BACKGROUND: Liver graft function is related to the quality of liver transplantation (LT). High-quality perioperative glycemic management is considered hepatoprotective. However, no studies have explored the effects of specialized and staged blood glucose management target ranges on reducing glycemic variability (GV) and early allograft dysfunction (EAD) after LT. METHODS: In this prospective randomized controlled trial, a total of 188 LT recipients were randomly assigned 1:1 to the less intensive glucose management (LIGM) group and the more intensive glucose management (MIGM) group. They followed goals of 7.8-10.0 mmol/L and 4.5-6.7 mmol/L in the pre-anhepatic and anhepatic phases, respectively, and the goals of 4.1-10.0 mmol/L in the neohepatic phase and postoperatively. The primary outcome was EAD, and the secondary outcomes were GV, incidence of hyperglycemia/hypoglycemia, postoperative liver enzyme levels, 30-day postoperative infection rate, one-year survival rate, and TNF-α, IL-6 and C-reactive protein levels. RESULTS: A total of 182 adult patients (89 in the LIGM group and 93 in the MIGM group) completed the study. The mean age of the recipients was 51.46 ± 10.79 years, and the median MELD score before surgery was 16. The incidence of EAD was significantly lower in the LIGM group than in the MIGM group (10.11 % vs 31.18 %, P <
0.001), with a relative risk (RR) of 0.32 (2-sided 95 % CI 0.110-0.562).
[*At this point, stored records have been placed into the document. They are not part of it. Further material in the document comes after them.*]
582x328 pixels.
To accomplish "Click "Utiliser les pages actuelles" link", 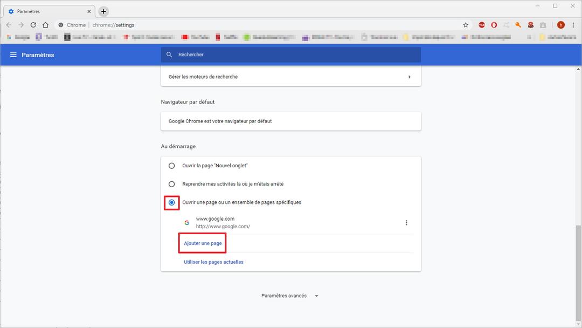I will [213, 262].
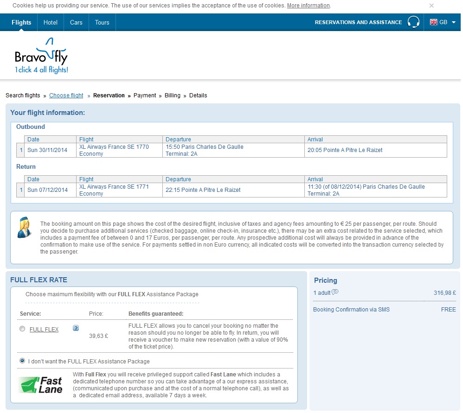Click the speech bubble icon beside 1 adult
This screenshot has height=413, width=463.
point(335,292)
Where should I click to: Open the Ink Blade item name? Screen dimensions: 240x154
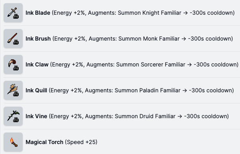(38, 13)
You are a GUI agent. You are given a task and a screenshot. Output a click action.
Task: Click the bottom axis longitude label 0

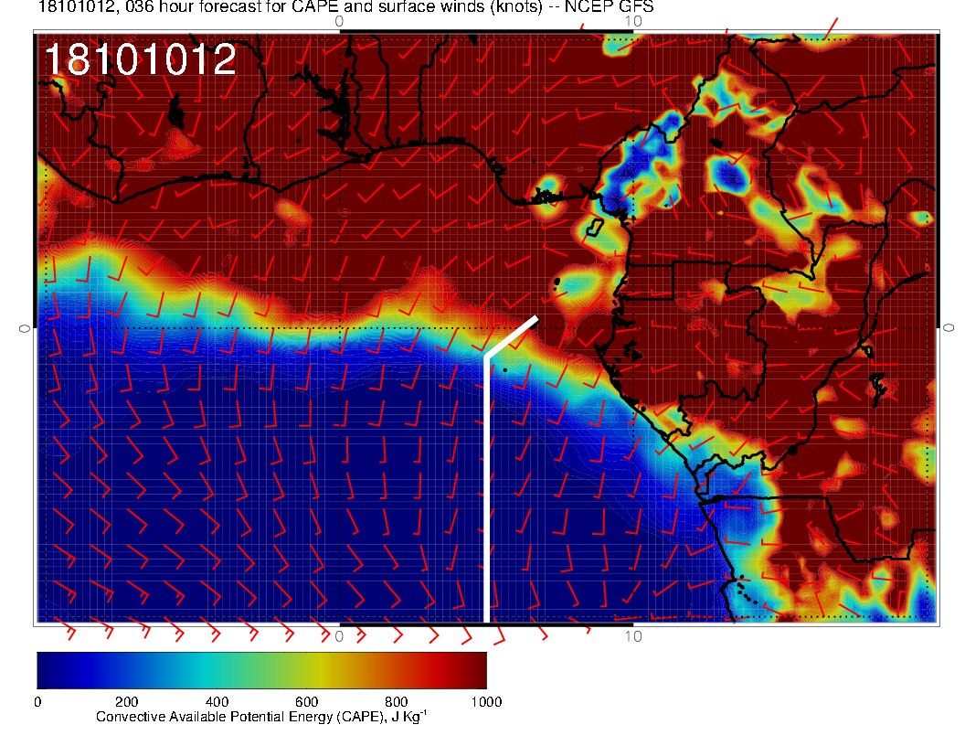pos(339,636)
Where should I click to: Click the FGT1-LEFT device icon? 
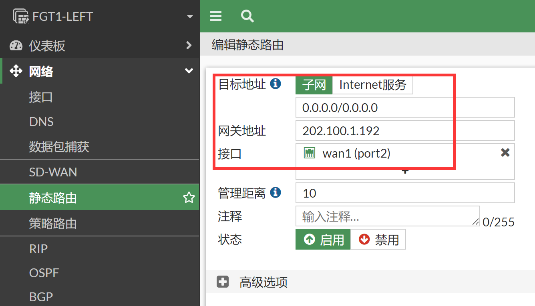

There was no statistical difference in the 30-day postoperative infection rate between the two groups (P >
0.05). The one-year survival rate of the LIGM group was higher than that of the MIGM group (92.13 % vs 82.02 %, P = 0.044). CONCLUSIONS: Adopting LIGM (7.8-10.0 mmol/L) during the pre-anhepatic and anhepatic phases helps to reduce the incidence of EAD after LT and promotes the recovery of liver function, but does not increase the incidence of postoperative infections.